Elle se retourna pour le regarder. Elle lui laissa un bisou sur la joue.
- Oublier ton anniversaire, Rouquin ? sois pas idiot !
Ils posèrent leurs dos l’un contre l’autre. Jérôme éteignit sa cigarette et la laissa tomber dans l’herbe alors que Kaysha essayait de la terminer, comme si le goût ne la gênait pas. Ils laissèrent
le temps passer, sans se bousculer.
- Ton père et ma mère vont nous tuer en sentant la fumée.
- C’est pas la première fois que je fais une connerie….
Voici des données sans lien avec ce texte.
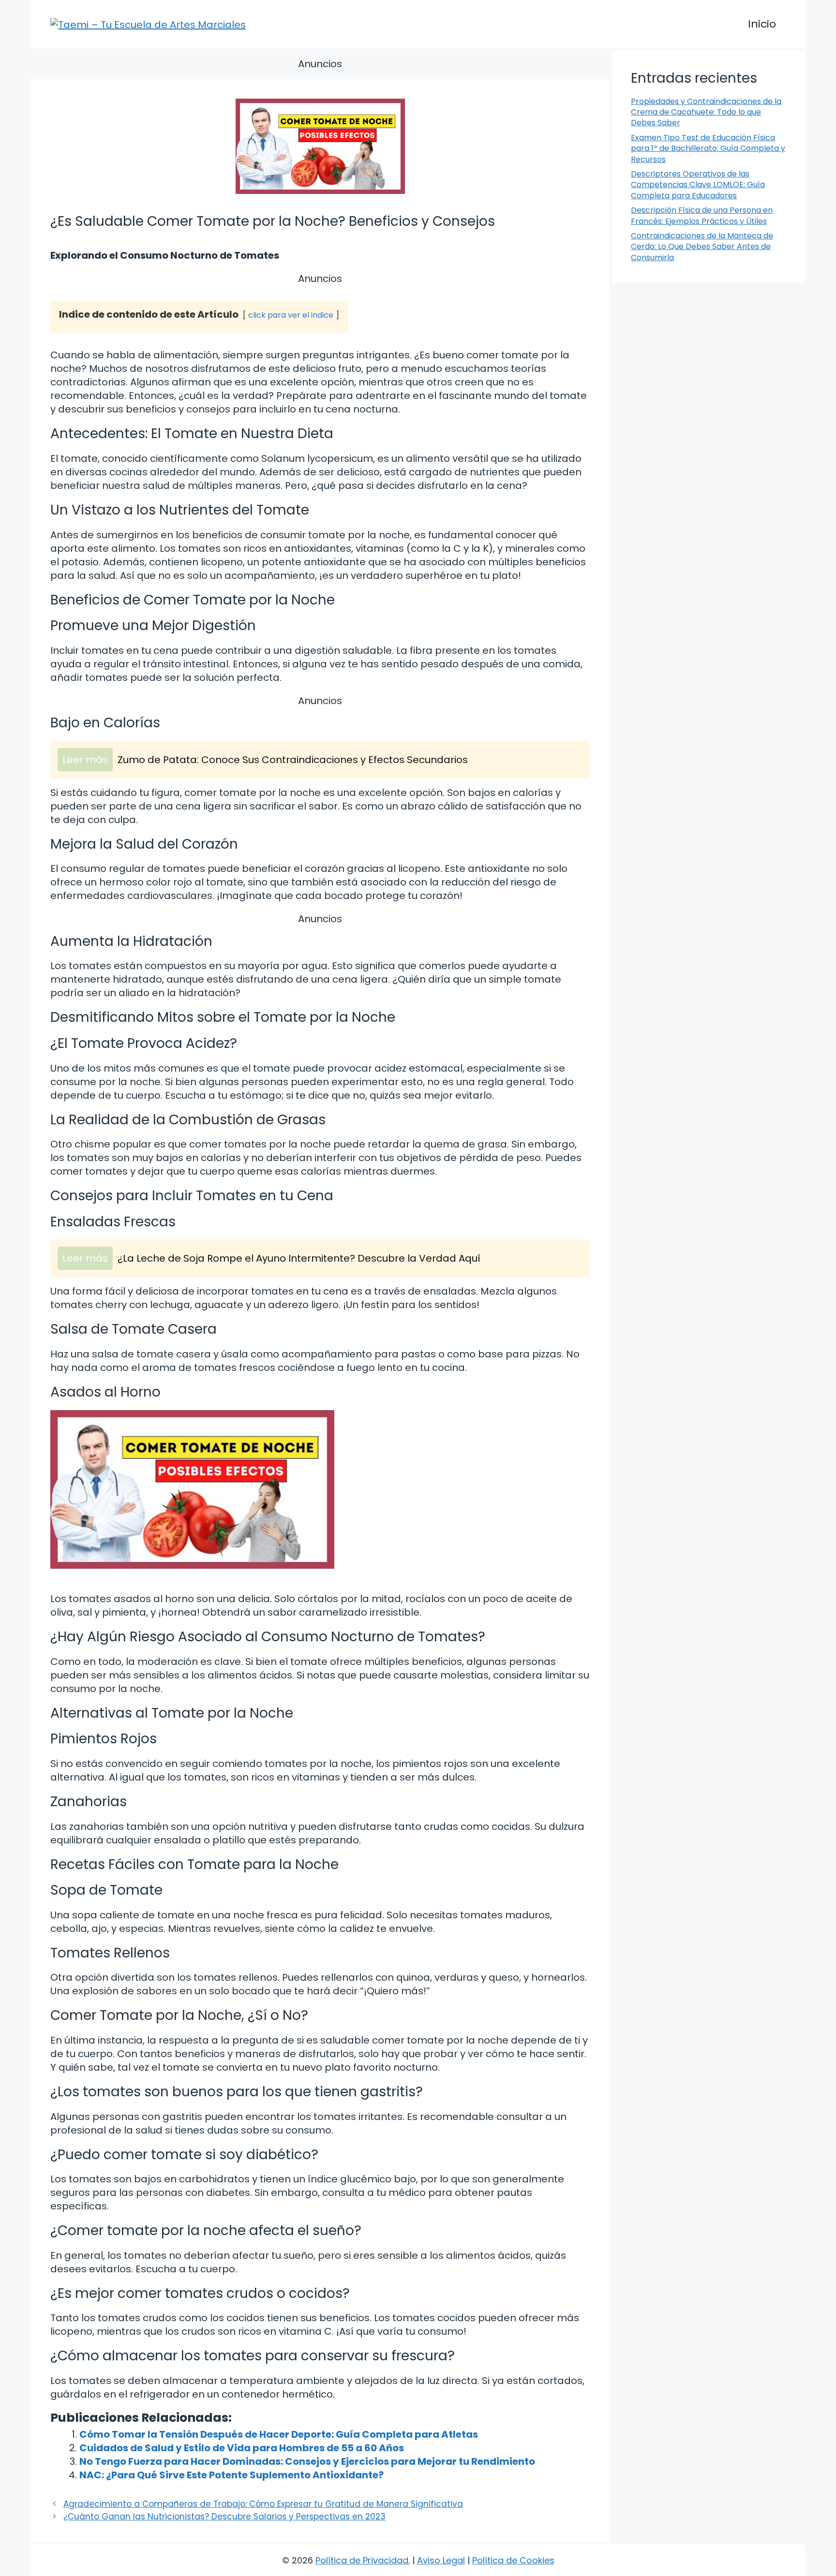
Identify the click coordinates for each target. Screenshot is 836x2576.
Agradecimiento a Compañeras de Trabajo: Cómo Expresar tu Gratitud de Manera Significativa (263, 2504)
Elle sortit un déodorant de l’intérieur de sa veste avec lequel elle s’aspergea. Jérôme tourna sa tête vers elle tant bien que mal, elle lui passa le déodorant. Un chien aboya au loin, et comme si le son était un signal, elle se leva en s’aidant de ses mains. Elle en tendit une à Jérôme et l’aida à se lever.
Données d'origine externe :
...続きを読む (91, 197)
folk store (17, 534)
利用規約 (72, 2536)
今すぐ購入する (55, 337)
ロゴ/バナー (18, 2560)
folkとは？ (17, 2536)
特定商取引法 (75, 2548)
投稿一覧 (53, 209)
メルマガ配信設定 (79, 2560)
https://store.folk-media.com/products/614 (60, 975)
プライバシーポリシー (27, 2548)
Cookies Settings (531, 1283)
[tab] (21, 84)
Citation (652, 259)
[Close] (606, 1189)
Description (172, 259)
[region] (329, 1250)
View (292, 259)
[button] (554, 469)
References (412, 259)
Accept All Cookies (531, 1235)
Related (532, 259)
- J’ai pas envie de rentrer. Chez moi on va pas fêter mon anniversaire.
Kaysha lui offrit un sourire défait. Elle lui bouscula l’épaule d’un léger coup de poing amical.
- On l’a pas fêté non plus.
- T’as risqué ta peau en piquant ces cigarettes.
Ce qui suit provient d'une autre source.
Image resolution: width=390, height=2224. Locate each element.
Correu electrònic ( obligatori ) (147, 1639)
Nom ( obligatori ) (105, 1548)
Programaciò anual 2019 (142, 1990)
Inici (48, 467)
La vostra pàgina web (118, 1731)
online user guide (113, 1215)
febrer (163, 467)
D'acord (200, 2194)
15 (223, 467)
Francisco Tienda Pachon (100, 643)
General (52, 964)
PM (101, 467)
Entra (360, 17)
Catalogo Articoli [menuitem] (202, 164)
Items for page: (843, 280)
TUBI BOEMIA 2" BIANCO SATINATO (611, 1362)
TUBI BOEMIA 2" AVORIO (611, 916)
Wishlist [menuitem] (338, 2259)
Elle prit ses épaules dans son bras et l’emporta avec lui. Avant de le laisser entrer chez lui, elle le serra dans ses bras.
- Toi et moi, Valeska.
Elle lui prit la nuque dans sa main et fit coller leurs deux fronts. Il clôt ses paupières sur ses yeux tristes.
- Oublie pas, Valeska, sourit toujours.
Jérôme posa sa main sur l’épaule de Kaysha. Celle-ci se détacha soudainement et prit le chemin de sa caravane. Il allait lui crier de revenir, de rester. Mais aucun son ne sortit de sa bouche qui restait obstinément muette. Elle disparut, il adopta inconsciemment son visage apeuré et entra chez lui. Il devinait la première réplique cinglante de sa mère, qui serait sûrement quelque chose comme « Je sais que t’as pas le profil d’un vrai homme mais t’es pas obligé de mettre du parfum de fille » ce à quoi suivrait probablement un « balaye et fais la vaisselle ».
Il haussa les épaules avant d’avoir entendu sa voix. Plus ils avançaient ensemble au milieu des âmes de ce cirque, plus Jérôme comprenait que Kaysha lui était indispensable.